The most bizarre aspect of this perpetual exemption is that the same issue arises with presidential papers, and for them, exemption five lasts only 10 years after the president leaves office. That rule applies not just to draft histories like the one at issue here, but to all internal White House memos, even those involving personnel matters and other highly sensitive subjects. If those who work for the president are not chilled by the prospect that their memos to him or other high White House officials will be made public in as little as 10 years (but no more than 18), it is hard to see why government workers in far less significant positions, working on much more mundane matters, will pull their punches because of a fear that what they write may someday become public. Indeed, in this very case, if the CIA had sent a copy of the draft to the National Security Council, which works for the president, that very document would have to be made public now, yet the CIA was permitted to say no to a FOIA request for the same draft. There is simply no sensible basis for keeping draft histories and similar documents secret forever. Congress needs to step in and fix this flaw by setting a sunset of no more than 10 years on withholding under exemption five.

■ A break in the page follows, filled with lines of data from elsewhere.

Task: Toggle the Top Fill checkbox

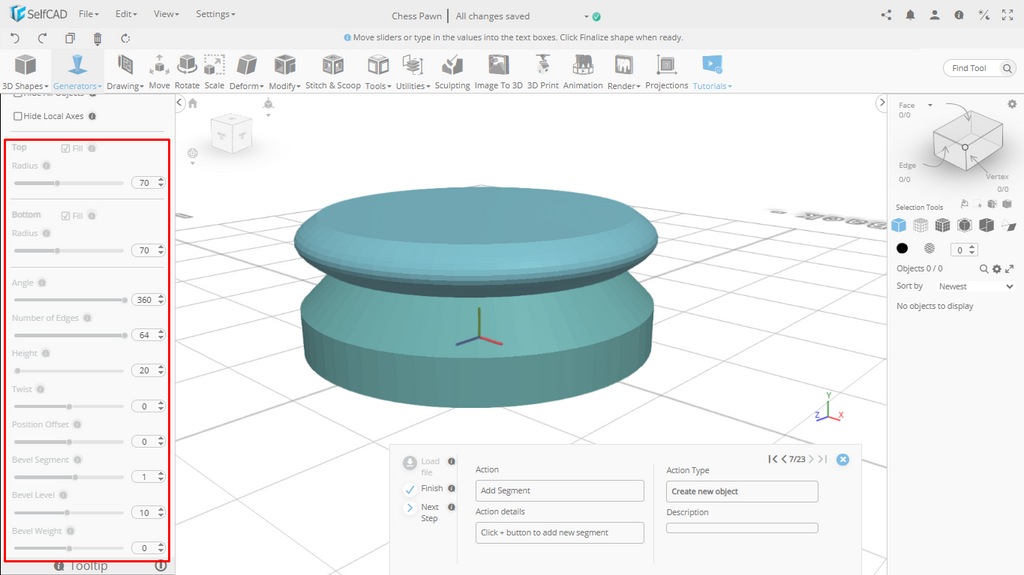Action: [66, 148]
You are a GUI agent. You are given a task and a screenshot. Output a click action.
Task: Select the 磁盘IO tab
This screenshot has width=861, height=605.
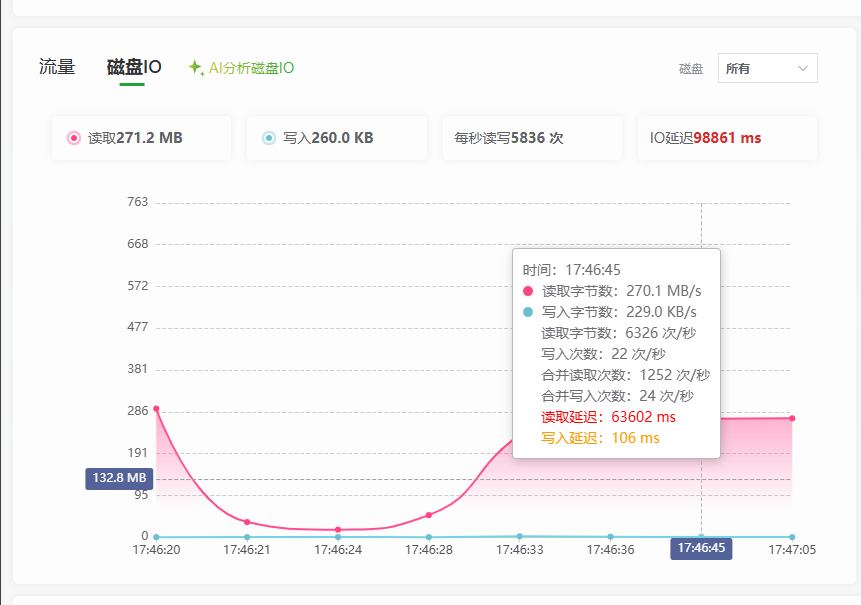[133, 67]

But the real culprit in this case is the Obama administration. Exemption five is a permissive withholding law, unlike those that forbid release of our tax returns, personal medical information, or a business's trade secrets. Thus, the CIA could have -- and should have -- released this draft history when it was requested nine years ago, especially given the lack of any substantive reason for keeping it secret. What makes this withholding so much worse is that the lawsuit was not filed until 2011, two years after President Obama purported to begin a new era of openness in government. The president could have simply ordered the CIA to release the history, or his Attorney General could simply have refused to defend the agency's denial. But they did neither. Rather, the administration insisted that the CIA be allowed to withhold the document without even attempting to show any specific harm from its release.

The Obama administration surely has the right to rely on FOIA exemptions in the law. What it does not have the right to do is to proclaim that it is opposed to government secrecy, while using every FOIA exemption available to prevent citizens from learning what their government has been doing.